(Beginning of Records for the task)
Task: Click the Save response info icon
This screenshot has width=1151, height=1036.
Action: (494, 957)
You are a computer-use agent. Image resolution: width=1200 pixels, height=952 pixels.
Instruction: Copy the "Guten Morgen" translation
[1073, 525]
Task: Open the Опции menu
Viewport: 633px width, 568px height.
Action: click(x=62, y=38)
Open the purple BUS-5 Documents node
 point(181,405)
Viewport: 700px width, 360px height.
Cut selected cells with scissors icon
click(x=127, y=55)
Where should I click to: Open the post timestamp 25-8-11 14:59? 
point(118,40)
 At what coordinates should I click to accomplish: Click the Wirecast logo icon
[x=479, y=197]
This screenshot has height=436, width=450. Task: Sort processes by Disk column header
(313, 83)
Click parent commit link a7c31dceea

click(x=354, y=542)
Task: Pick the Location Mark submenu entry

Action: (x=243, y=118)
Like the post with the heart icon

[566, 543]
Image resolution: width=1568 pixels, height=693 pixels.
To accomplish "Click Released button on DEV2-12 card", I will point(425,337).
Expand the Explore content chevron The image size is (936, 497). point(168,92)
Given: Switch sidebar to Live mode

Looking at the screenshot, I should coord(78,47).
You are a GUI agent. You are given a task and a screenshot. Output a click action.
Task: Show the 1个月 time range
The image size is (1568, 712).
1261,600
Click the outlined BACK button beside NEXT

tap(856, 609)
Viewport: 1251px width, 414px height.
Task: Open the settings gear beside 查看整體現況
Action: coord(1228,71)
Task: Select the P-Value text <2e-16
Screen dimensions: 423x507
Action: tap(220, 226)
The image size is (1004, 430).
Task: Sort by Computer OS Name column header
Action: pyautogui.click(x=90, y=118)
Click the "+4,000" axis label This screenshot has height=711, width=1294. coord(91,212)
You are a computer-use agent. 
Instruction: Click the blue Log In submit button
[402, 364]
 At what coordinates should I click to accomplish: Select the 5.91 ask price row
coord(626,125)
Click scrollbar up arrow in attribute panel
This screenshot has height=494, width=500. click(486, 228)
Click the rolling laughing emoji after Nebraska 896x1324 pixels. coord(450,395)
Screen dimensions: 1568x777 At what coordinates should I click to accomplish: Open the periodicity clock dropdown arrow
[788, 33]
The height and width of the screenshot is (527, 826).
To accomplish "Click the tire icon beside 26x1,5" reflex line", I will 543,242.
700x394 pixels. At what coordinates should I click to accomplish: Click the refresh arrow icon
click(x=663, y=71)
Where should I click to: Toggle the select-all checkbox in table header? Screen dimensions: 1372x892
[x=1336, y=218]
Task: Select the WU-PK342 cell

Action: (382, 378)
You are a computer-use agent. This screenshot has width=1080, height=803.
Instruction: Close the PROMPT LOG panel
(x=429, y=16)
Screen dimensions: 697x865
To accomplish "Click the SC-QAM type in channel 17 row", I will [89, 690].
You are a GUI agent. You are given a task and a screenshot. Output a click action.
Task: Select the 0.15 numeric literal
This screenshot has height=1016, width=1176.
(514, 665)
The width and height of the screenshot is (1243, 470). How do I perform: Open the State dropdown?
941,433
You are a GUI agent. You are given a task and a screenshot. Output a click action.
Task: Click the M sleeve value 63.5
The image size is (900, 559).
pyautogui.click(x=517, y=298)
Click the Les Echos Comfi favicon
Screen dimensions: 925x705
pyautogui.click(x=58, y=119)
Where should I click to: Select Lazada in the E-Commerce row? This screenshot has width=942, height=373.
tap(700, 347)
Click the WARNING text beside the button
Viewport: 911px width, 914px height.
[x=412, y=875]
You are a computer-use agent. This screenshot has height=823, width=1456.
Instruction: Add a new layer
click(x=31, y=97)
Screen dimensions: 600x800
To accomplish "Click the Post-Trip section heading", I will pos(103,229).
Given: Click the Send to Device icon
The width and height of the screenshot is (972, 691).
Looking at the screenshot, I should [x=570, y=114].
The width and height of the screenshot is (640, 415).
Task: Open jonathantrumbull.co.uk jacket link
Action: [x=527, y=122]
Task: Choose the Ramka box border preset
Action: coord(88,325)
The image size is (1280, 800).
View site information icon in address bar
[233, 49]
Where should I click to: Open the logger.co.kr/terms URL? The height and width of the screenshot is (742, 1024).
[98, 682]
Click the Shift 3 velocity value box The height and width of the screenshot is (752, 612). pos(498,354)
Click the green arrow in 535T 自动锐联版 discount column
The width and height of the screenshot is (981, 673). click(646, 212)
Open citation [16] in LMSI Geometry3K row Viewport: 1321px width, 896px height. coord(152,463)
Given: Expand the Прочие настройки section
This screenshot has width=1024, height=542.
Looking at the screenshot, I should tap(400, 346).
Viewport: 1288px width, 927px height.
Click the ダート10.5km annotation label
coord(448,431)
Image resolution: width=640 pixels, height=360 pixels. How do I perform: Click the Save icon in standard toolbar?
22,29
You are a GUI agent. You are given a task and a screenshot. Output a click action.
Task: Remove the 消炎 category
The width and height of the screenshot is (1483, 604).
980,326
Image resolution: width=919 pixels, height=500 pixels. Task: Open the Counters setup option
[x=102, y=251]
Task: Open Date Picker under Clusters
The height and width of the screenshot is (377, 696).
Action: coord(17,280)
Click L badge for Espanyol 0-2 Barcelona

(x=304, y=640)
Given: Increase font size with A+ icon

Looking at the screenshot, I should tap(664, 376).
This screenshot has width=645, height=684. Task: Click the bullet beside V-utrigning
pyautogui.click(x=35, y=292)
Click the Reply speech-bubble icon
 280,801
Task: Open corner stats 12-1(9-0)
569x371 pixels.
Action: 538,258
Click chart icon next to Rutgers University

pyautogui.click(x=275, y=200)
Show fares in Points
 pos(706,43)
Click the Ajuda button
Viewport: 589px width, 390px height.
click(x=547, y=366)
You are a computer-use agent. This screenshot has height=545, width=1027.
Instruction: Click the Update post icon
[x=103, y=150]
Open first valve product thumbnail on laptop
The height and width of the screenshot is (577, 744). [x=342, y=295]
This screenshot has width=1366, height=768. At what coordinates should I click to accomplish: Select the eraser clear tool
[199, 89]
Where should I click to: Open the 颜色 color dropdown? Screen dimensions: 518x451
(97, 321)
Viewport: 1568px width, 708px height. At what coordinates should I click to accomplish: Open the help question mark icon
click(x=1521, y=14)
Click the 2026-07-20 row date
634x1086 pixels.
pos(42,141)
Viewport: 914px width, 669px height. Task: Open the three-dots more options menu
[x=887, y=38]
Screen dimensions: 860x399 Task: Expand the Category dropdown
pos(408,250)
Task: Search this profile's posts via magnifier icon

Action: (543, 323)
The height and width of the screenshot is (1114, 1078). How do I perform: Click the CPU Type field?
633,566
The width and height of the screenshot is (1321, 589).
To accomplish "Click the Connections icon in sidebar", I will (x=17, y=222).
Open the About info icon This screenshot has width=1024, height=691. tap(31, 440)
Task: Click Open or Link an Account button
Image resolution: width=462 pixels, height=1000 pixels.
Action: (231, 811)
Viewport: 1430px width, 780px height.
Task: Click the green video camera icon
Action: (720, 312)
(End of Records for the task)
# [About this exercise]
Please return only the lines above, starting at the line that has "The image size is (1568, 712)." and ending at the line that has "Click the Les Echos Comfi favicon", keeping both and leaving each one unchanged.

# [Response]
The image size is (1568, 712).
1261,600
Click the outlined BACK button beside NEXT

tap(856, 609)
Viewport: 1251px width, 414px height.
Task: Open the settings gear beside 查看整體現況
Action: coord(1228,71)
Task: Select the P-Value text <2e-16
Screen dimensions: 423x507
Action: tap(220, 226)
The image size is (1004, 430).
Task: Sort by Computer OS Name column header
Action: pyautogui.click(x=90, y=118)
Click the "+4,000" axis label This screenshot has height=711, width=1294. coord(91,212)
You are a computer-use agent. 
Instruction: Click the blue Log In submit button
[402, 364]
 At what coordinates should I click to accomplish: Select the 5.91 ask price row
coord(626,125)
Click scrollbar up arrow in attribute panel
This screenshot has height=494, width=500. click(486, 228)
Click the rolling laughing emoji after Nebraska 896x1324 pixels. coord(450,395)
Screen dimensions: 1568x777 At what coordinates should I click to accomplish: Open the periodicity clock dropdown arrow
[788, 33]
The height and width of the screenshot is (527, 826).
To accomplish "Click the tire icon beside 26x1,5" reflex line", I will 543,242.
700x394 pixels. At what coordinates should I click to accomplish: Click the refresh arrow icon
click(x=663, y=71)
Where should I click to: Toggle the select-all checkbox in table header? Screen dimensions: 1372x892
[x=1336, y=218]
Task: Select the WU-PK342 cell

Action: (382, 378)
You are a computer-use agent. This screenshot has width=1080, height=803.
Instruction: Close the PROMPT LOG panel
(x=429, y=16)
Screen dimensions: 697x865
To accomplish "Click the SC-QAM type in channel 17 row", I will [89, 690].
You are a GUI agent. You are given a task and a screenshot. Output a click action.
Task: Select the 0.15 numeric literal
This screenshot has height=1016, width=1176.
(514, 665)
The width and height of the screenshot is (1243, 470). How do I perform: Open the State dropdown?
941,433
You are a GUI agent. You are given a task and a screenshot. Output a click action.
Task: Click the M sleeve value 63.5
The image size is (900, 559).
pyautogui.click(x=517, y=298)
Click the Les Echos Comfi favicon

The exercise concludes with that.